TASK INPUTS Start Marker
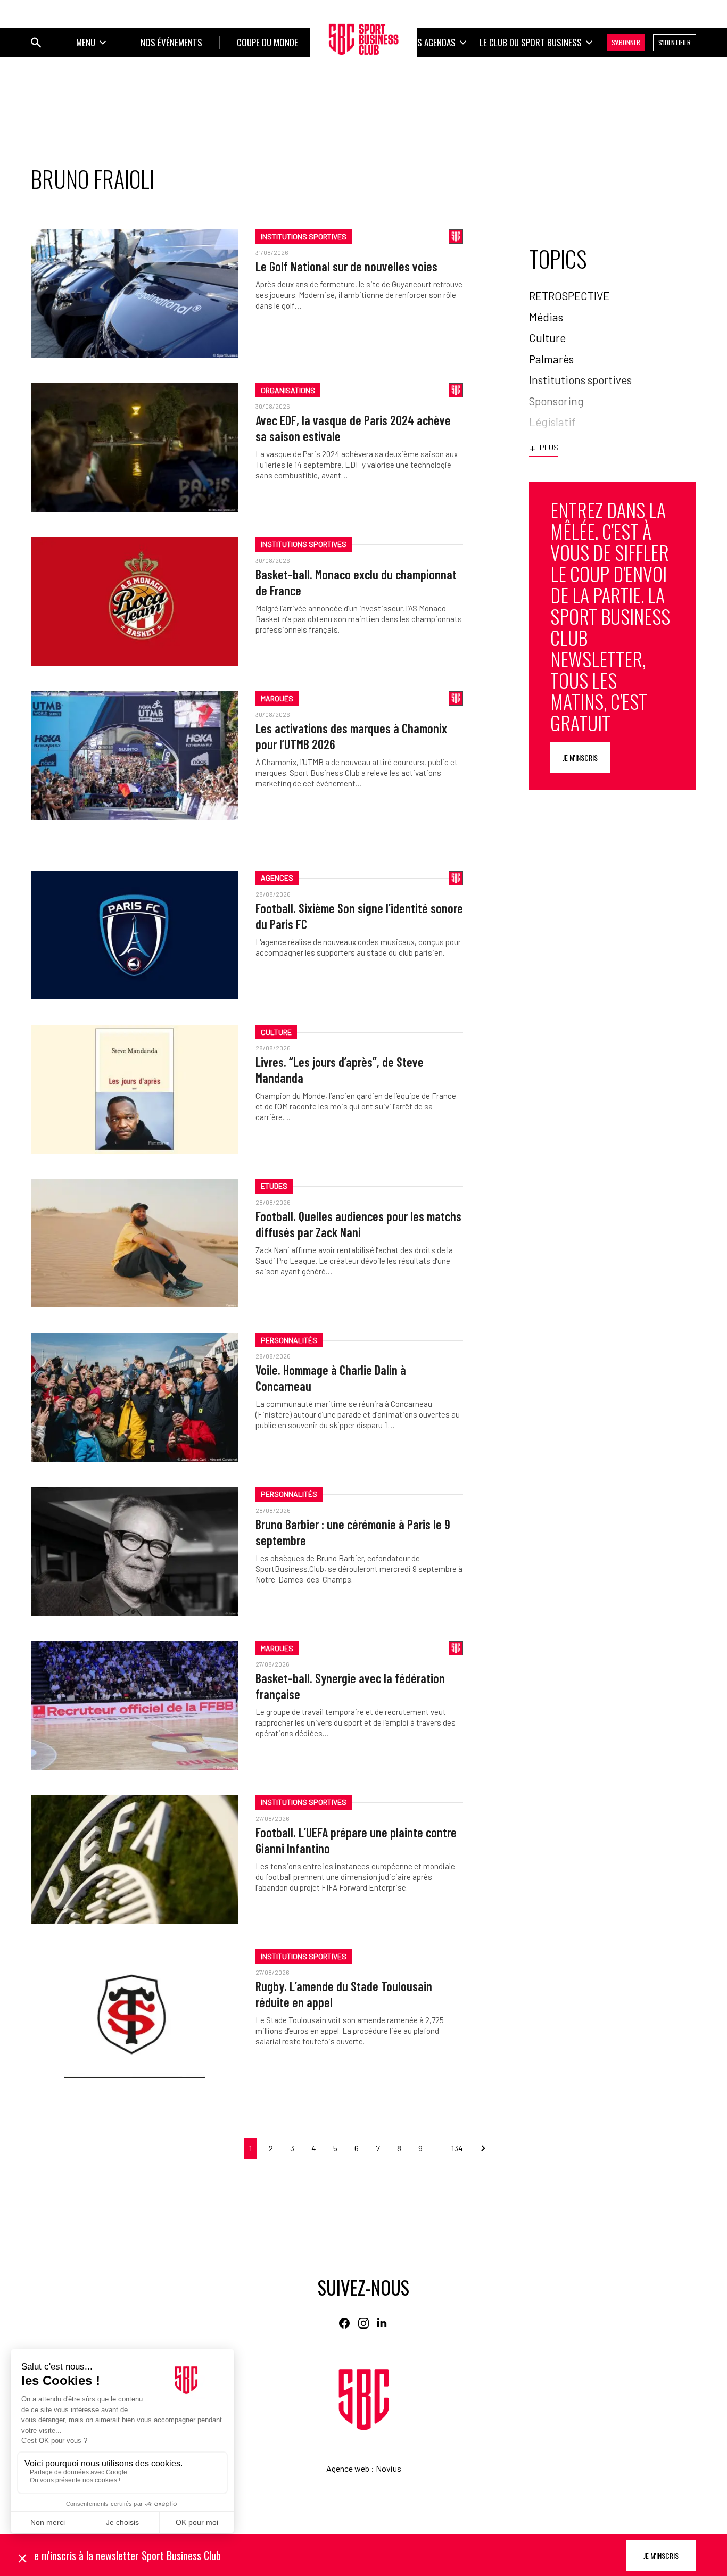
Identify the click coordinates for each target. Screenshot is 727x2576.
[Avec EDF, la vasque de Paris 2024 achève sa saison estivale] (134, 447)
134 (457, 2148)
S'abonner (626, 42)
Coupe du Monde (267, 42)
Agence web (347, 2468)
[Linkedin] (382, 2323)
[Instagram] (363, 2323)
TASK INPUTS End Marker
TASK INPUTS Start Marker
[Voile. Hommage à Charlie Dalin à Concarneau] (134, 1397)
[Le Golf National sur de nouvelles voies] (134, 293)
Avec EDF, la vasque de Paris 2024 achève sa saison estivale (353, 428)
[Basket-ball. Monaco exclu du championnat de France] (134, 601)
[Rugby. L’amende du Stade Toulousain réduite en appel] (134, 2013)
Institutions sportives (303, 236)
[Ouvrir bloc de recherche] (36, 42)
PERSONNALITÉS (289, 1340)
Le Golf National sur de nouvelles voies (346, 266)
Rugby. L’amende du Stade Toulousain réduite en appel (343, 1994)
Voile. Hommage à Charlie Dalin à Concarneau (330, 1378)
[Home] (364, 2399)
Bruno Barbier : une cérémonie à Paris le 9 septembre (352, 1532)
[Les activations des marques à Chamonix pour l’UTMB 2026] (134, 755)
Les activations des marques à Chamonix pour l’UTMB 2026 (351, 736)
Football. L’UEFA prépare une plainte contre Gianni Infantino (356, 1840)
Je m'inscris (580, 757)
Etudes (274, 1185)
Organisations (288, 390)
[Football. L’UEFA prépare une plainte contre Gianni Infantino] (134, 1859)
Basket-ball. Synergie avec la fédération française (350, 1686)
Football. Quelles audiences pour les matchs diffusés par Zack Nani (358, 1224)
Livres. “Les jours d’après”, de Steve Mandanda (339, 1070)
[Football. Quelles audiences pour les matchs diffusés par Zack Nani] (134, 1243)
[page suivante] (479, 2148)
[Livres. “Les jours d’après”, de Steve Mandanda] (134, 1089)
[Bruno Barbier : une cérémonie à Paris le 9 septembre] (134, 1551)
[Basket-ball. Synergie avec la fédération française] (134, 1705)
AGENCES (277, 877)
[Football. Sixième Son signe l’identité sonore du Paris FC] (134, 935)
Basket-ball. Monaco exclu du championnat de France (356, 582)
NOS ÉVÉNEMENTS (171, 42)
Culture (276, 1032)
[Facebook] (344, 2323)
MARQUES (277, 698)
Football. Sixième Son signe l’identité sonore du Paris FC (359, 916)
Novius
TASK INPUTS End Marker
ACTIVITY: Copy the entries above exactly, but only from the line holding "Voile. Hommage à Charlie Dalin à Concarneau (330, 1378)" through the line holding "[Football. L’UEFA prépare", both included.

TASK RESPONSE:
Voile. Hommage à Charlie Dalin à Concarneau (330, 1378)
[Home] (364, 2399)
Bruno Barbier : une cérémonie à Paris le 9 septembre (352, 1532)
[Les activations des marques à Chamonix pour l’UTMB 2026] (134, 755)
Les activations des marques à Chamonix pour l’UTMB 2026 (351, 736)
Football. L’UEFA prépare une plainte contre Gianni Infantino (356, 1840)
Je m'inscris (580, 757)
Etudes (274, 1185)
Organisations (288, 390)
[Football. L’UEFA prépare une plainte contre Gianni Infantino] (134, 1859)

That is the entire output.